▸ **Element lookup records**
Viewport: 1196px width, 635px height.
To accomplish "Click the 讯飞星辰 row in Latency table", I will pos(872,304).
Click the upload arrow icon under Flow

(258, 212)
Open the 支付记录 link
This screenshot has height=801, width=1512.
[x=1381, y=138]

▸ **Your objective**
Swap "Latency table" for "Throughput table" throughout the lines above and reproduce them with everything else unchanged.

▸ **Worked solution**
Viewport: 1196px width, 635px height.
To accomplish "Click the 讯飞星辰 row in Throughput table", I will pos(872,304).
Click the upload arrow icon under Flow

(258, 212)
Open the 支付记录 link
This screenshot has height=801, width=1512.
[x=1381, y=138]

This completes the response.